ACTION ITEM »
The answer is a stretch of the material below, returned exactly: the line containing "About Us (25, 2484)", the line containing "Hammer family history (207, 782)", and all lines between.

DATASET RECORDS »
++++++

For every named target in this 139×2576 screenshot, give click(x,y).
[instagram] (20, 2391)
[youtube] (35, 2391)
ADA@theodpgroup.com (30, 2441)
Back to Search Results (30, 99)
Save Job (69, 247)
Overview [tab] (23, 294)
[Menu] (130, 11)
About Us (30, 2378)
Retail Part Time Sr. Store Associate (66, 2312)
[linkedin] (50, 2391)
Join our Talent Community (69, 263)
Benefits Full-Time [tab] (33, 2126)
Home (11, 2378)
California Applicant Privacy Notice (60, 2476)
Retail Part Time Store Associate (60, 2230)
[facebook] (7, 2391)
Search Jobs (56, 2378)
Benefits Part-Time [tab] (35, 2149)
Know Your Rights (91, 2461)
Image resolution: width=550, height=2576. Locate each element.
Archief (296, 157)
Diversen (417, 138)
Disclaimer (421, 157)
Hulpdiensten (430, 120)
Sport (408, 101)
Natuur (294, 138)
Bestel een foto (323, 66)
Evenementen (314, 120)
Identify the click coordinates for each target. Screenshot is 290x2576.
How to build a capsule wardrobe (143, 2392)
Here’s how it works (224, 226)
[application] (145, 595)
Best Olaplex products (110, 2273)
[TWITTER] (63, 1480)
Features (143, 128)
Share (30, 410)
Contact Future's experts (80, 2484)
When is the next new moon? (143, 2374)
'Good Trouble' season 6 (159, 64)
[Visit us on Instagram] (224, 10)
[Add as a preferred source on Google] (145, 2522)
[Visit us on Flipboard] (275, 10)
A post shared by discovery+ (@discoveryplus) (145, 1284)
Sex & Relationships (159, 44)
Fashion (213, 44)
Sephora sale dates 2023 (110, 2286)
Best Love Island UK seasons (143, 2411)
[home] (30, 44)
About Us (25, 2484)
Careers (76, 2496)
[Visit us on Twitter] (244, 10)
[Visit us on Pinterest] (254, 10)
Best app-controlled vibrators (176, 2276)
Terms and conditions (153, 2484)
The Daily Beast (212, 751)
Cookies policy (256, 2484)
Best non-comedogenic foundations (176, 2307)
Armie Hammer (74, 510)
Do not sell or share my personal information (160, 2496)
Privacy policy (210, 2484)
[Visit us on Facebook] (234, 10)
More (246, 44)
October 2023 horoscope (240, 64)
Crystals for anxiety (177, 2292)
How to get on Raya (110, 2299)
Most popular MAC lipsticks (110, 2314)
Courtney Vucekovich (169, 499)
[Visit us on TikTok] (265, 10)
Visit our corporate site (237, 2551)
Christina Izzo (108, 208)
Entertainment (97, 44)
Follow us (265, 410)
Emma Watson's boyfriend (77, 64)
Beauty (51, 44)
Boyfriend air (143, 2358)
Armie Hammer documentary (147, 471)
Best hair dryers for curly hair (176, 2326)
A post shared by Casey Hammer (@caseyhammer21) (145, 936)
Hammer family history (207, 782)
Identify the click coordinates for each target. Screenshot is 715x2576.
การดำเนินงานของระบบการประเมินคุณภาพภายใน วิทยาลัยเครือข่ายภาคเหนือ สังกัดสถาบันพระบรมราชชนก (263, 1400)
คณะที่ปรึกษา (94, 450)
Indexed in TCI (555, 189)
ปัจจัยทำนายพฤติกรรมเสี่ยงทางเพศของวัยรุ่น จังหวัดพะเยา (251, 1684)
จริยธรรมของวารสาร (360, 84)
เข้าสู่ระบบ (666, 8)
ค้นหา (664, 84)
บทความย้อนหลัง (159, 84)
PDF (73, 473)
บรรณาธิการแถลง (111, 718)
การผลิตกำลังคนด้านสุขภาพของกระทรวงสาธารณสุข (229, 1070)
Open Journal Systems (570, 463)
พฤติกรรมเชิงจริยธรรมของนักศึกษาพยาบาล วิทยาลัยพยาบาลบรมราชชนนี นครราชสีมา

++++++

TASK OUTPUT »
About Us (25, 2484)
Careers (76, 2496)
[Visit us on Twitter] (244, 10)
[Visit us on Pinterest] (254, 10)
Best app-controlled vibrators (176, 2276)
Terms and conditions (153, 2484)
The Daily Beast (212, 751)
Cookies policy (256, 2484)
Best non-comedogenic foundations (176, 2307)
Armie Hammer (74, 510)
Do not sell or share my personal information (160, 2496)
Privacy policy (210, 2484)
[Visit us on Facebook] (234, 10)
More (246, 44)
October 2023 horoscope (240, 64)
Crystals for anxiety (177, 2292)
How to get on Raya (110, 2299)
Most popular MAC lipsticks (110, 2314)
Courtney Vucekovich (169, 499)
[Visit us on TikTok] (265, 10)
Visit our corporate site (237, 2551)
Christina Izzo (108, 208)
Entertainment (97, 44)
Follow us (265, 410)
Emma Watson's boyfriend (77, 64)
Beauty (51, 44)
Boyfriend air (143, 2358)
Armie Hammer documentary (147, 471)
Best hair dryers for curly hair (176, 2326)
A post shared by Casey Hammer (@caseyhammer21) (145, 936)
Hammer family history (207, 782)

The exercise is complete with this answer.